Code should work quietly with Perl warnings enabled. That's not yet true for the RT part of the code. Warnings are enabled for the debug version, and will appear in the "Internal Error" section at the end of the regular display.

RT vs ST

As code meets standards, it is moved from

  /software/rt-math-1/lib/*/rt
to
  /software/rt-math-1/lib/*/st

As a result, code is slowly migrating from ./rt to ./st, as it's changed to follow current conventions, or simply rewritten. So most (maybe all?) of ./st was done here. Changes are recorded in ST #77799.

Data Structures

The following are some commonly used data structures. For a given structure, it is usually the case that there are a set of reserved variable names. For example, if something is called $group_info, it is expected to always contain the structure initially associated to that variable.

Record

A scalar variable with the name "record", i.e. $record, is always a reference to a hash mapping a subset of the fields of a single record. As described elsewhere, those are from the "each_req" database table together with fields computed from them. With the exception of when a new record is being created, it always contains the "serial_num" field. What other fields are present depends upon context. See &st::database::records::expand_record for the usual way of adding needed fields.

In addition, the transactions associated with a record are cached in

  $record->{"X-trans-data"}
with subsets selected via
  $record->{"X-trans-selections"}

ID

People are identified by a canonicalized email address called an "ID". It is of the form

   userid[@non_default_domain]
The default domain is
  $st::config::identification_domain

current_user

A "current_user" structure contains:

required:
optional:

One exception to identifying a person is

  $st::database::access:the_system

transactions

If it's a hash (reference) called transactions then the structure can be seen in &st::database::transactions::get. It contains both fields from the "transactions" database table and a few other fields computed from them for convenience.

Unions

A "field union" is a representation of the result of using the "+" syntax for a fieldname, to result in the "union" or "sum" of the values of a field across a selected subset of a records dependencies.
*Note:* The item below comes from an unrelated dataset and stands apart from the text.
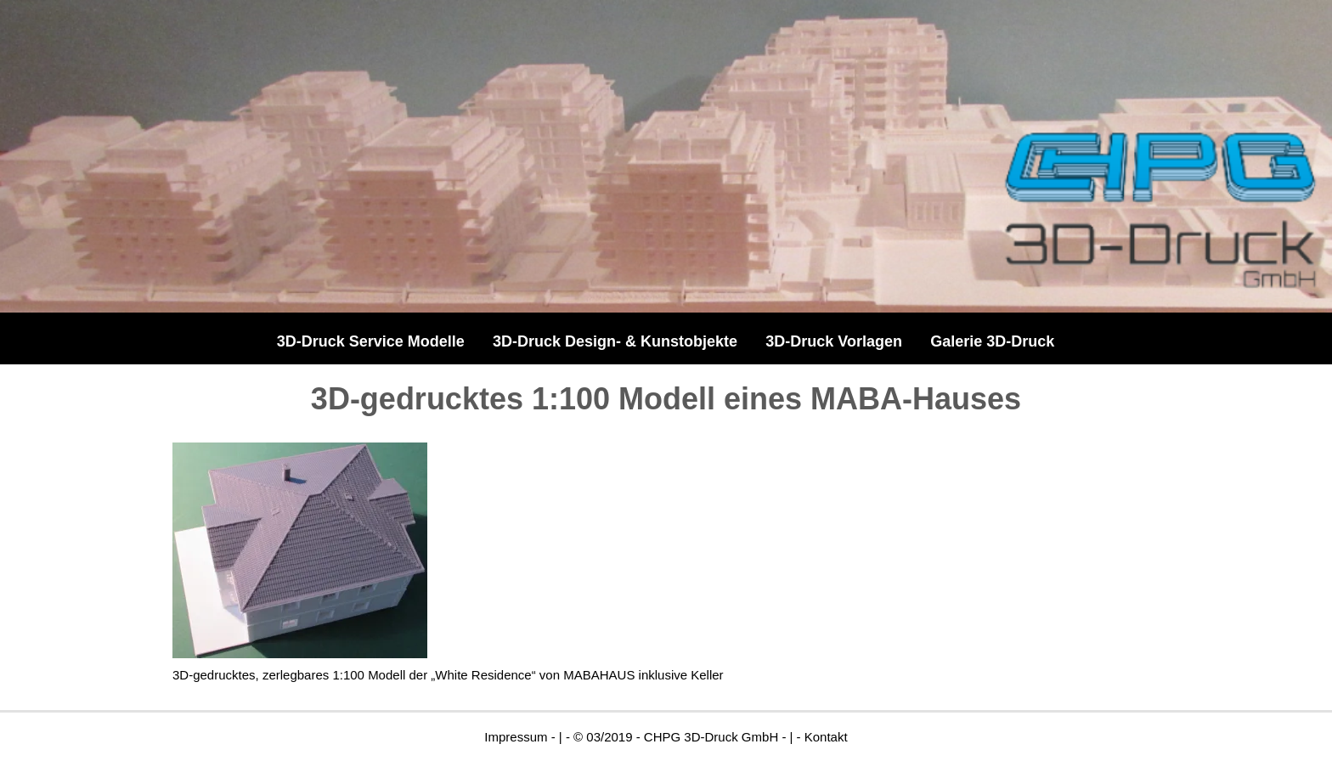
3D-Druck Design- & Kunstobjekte (615, 341)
The union is represented as an array of the values in the union, `bless`d as a "st::database::records::FieldUnion". `bless` is part of what Perl provides for object oriented programming. See &st::database::records::compute_field for details.

History

A "field history" is a representation of the result of using the "-" syntax for a fieldname, to result in the "history" of the values of a field across a selected subset of a records transactions.
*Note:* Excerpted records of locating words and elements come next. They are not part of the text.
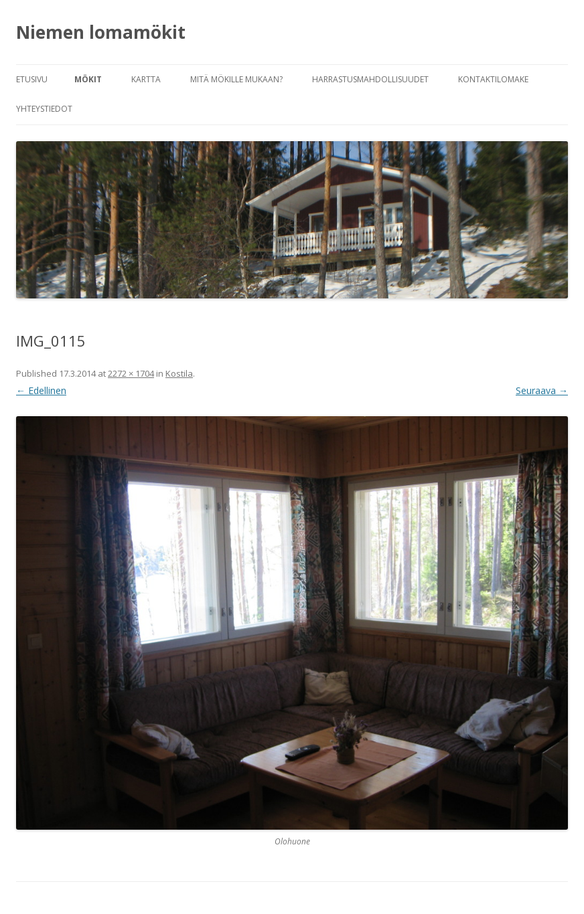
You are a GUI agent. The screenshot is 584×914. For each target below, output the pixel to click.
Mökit (88, 79)
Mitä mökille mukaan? (236, 79)
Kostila (179, 373)
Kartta (146, 79)
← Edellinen (41, 390)
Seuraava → (542, 390)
The history is represented as an array, `bless`d as a "st::database::records::FieldUnion". `bless` is part of what Perl provides for object oriented programming. See &st::database::transactions::field_history for details of the array representation used.

Data Representations

Each field value has multiple representations, depending upon where it's used and/or stored. Most of the details are in st::support::convert.

Database

This is the text that is used in an SQL statement to write the value to the database, and the text value we expect back.

Internal

This is whatever (Perl) data structure we find handy to represent the data. In some cases it's an array, when the data looks appropriate. There is no guarantee that an array is used in all multi-valued cases. An array is also used when grouping single-valued fields because of gathering values across relatives of selected items. See the "+" syntax of fieldnames.

Input

This is the text we expect to be given by UI's. We're currently assuming we can handle both CGI and CLI input with the same code, by handling the "\0" that a CGI can provide.

Text

This is a text form of a value, suitable for display in a text based environment. We often produce the HTML value by first converting to text. This is where the concepts of "precision" and "verbosity" appear.

HTML

This an HTML form of a value, suitable for display in an HTML based environment. See &&rt::ui::web::text2html for some embellishments that this provides over text.